De quoi aimer Jim Carrey, non ? D’autant que l’ensemble des films cités ici s’articulent tous, plus ou moins, autour d’une passionnante dichotomie : réel-virtuel, vrai-faux, réalité-simulacre. Politique d’acteur probable, problématique contemporaine à coup sûr.

Bien. Bon. Tout ça c’est bien gentil, c’est bien malin mais tout ça c’est évidemment faux. C’est à dire que ce n’est pour tout ça que j’aime, au fond, Jim Carrey. J’ai fait mon malin. Parce que c’est facile et que j’avais plusieurs raisons de le faire. Non, la vérité est plus prosaïque : j’aime Jim Carrey depuis le jour où j’ai vu son personnage d’Ace Ventura, dans l’improbable Ace Ventura : when Nature calls, s’extraire à grand peine de l’anus d’un imposant rhinocéros contrefait – pour tout dire une simple cache en forme de périssodactyle –, et ce, devant toute une petite famille de touristes américains bon teint à la fois confondue et épouvantée par tant de soudaine monstruosité !

L’homme capable d’imaginer un gag aussi énorme, aussi incertain, aussi contestable, cet homme-là ne peut pas être totalement mauvais, cet homme-là pratique l’humour comme d’autres les concepts de guerre totale ou de terre brûlée.

Pourtant Jim Carrey vient de trouver son maître en matière d’humour.

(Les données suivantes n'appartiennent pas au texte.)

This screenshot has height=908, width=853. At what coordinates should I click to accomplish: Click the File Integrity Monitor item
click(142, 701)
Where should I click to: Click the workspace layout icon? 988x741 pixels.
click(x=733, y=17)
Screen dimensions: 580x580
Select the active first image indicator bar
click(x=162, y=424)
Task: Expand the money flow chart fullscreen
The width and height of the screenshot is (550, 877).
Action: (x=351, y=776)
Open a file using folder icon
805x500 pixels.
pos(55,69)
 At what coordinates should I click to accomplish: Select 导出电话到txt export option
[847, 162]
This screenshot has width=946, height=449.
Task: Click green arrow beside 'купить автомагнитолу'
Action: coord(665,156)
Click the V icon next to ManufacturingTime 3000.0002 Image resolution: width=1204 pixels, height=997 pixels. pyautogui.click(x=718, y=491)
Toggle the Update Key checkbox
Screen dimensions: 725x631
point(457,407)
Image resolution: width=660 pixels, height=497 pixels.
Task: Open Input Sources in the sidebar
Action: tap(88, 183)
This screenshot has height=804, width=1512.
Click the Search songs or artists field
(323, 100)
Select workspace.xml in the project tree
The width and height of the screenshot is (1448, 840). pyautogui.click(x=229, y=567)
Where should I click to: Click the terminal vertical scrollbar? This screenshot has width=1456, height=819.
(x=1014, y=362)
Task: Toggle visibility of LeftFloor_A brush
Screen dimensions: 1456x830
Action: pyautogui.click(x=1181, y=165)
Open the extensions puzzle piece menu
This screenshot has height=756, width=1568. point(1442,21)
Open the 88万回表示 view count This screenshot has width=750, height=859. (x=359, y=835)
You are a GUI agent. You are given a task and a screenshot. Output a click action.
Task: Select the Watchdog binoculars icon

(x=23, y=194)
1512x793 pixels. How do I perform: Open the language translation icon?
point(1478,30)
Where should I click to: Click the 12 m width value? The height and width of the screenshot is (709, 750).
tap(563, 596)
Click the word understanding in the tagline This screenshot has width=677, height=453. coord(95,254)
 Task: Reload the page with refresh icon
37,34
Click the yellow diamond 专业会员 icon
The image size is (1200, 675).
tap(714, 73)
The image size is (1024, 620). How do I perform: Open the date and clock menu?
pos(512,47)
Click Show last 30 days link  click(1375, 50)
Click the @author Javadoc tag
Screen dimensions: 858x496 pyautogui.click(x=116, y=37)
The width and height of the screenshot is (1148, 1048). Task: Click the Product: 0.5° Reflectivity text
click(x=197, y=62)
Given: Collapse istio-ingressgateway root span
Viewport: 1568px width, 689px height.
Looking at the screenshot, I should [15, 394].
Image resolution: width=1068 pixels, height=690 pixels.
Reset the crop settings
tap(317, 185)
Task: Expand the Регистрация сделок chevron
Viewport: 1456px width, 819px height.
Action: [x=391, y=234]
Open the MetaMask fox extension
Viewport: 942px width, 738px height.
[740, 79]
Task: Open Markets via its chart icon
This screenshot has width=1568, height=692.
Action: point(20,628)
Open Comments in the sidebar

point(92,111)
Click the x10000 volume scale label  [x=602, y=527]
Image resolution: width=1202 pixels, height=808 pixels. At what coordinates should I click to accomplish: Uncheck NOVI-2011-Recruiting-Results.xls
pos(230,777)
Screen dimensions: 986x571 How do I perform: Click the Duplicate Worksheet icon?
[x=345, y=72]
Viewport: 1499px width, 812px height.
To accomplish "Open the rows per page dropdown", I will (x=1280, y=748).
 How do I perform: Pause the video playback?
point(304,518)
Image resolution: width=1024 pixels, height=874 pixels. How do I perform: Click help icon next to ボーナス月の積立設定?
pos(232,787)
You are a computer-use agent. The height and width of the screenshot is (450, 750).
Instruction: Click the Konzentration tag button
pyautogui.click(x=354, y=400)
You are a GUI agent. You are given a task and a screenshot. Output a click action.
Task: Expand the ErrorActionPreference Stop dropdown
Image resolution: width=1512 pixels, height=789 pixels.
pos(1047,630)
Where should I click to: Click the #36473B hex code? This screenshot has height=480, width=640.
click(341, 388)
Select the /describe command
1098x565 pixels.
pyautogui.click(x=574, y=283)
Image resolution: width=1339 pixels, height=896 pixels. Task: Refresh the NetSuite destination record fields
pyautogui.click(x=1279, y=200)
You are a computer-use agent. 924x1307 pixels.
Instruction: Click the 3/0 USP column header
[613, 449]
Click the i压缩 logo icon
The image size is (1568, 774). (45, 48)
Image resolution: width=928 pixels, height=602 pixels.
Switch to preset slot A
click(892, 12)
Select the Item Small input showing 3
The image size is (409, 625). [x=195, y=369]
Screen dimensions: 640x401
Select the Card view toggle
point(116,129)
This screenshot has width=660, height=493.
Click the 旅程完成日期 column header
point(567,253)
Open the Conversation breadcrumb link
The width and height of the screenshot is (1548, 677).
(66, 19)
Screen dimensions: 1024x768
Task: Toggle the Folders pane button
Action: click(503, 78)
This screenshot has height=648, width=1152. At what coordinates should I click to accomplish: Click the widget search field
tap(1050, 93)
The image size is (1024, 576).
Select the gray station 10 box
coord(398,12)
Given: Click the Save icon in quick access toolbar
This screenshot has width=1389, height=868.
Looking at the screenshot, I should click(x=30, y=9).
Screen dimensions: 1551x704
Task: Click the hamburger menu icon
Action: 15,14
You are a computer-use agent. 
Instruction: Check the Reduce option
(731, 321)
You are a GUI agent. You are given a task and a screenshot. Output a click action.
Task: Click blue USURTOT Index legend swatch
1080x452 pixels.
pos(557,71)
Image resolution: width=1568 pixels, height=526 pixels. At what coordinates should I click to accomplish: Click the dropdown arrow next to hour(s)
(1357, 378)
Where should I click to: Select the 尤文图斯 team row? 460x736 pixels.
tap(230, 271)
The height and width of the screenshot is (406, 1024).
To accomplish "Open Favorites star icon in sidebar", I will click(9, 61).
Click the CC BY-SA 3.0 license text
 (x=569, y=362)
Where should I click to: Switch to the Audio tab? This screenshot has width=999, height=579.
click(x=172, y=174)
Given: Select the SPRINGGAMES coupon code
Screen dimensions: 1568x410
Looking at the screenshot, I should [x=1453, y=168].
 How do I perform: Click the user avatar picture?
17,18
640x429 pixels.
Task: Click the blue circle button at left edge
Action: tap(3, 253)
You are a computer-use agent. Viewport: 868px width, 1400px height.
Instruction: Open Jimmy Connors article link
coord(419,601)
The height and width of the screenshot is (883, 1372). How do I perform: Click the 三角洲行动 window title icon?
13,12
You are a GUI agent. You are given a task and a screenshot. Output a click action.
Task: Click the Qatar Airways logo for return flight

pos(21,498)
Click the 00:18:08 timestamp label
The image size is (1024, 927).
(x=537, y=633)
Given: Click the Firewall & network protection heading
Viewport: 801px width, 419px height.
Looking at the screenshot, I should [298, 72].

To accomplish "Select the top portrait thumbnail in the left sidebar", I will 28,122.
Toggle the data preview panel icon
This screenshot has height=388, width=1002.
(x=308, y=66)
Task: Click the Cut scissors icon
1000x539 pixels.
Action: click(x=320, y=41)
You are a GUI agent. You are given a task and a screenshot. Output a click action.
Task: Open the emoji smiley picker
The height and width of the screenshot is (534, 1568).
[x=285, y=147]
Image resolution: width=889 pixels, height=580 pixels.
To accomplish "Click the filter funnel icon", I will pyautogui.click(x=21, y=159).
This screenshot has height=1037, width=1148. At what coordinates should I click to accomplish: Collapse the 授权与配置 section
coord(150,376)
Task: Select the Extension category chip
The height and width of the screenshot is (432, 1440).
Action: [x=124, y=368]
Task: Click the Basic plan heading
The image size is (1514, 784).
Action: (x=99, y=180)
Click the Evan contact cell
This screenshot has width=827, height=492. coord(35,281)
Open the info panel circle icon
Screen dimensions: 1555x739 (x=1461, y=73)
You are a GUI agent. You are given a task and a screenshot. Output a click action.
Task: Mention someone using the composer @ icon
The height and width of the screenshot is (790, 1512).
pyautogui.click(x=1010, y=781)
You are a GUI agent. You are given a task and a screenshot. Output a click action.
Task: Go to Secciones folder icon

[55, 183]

Et du même coup j’ai trouvé bien plus malin que moi. Pas plus tard que lundi dernier. Car, outre la grotesque rétrospective que lui consacre du 7 au 14 février une Cinémathèque Française qui n’en finit pas, elle aussi, de faire sa maline tout en étant décidément bien en peine de trouver quelqu’un à honorer, Jim Carrey a été décoré par le ministre de la Culture, Frédéric Mitterrand, de la médaille de Chevalier de l’Ordre National des Arts et des Lettres. Ce n’est pas tant le fait d’accoler dans la même phrase Jim Carrey, ordre, arts et lettres qui est à pleurer de rire ici (jadis Super-Malraux, alias Jack Lang, avait bien récompensé jadis et par la même friandise l’hyperbolique Sylvester Stallone…) mais bien plutôt ce que le ministre a dit à l’acteur à l’instant critique, les yeux dans les yeux, et sans plus de soucis du second degré, quelques mots de malin comme on n’en fait plus, d’une drôlerie telle qu’elle rend caduque toute l’œuvre passée, présente et future du maître-grimacier Carrey. Et cette phrase définitive sur la Qulture la voici :

« Quand je vous vois, je pense à Diderot. »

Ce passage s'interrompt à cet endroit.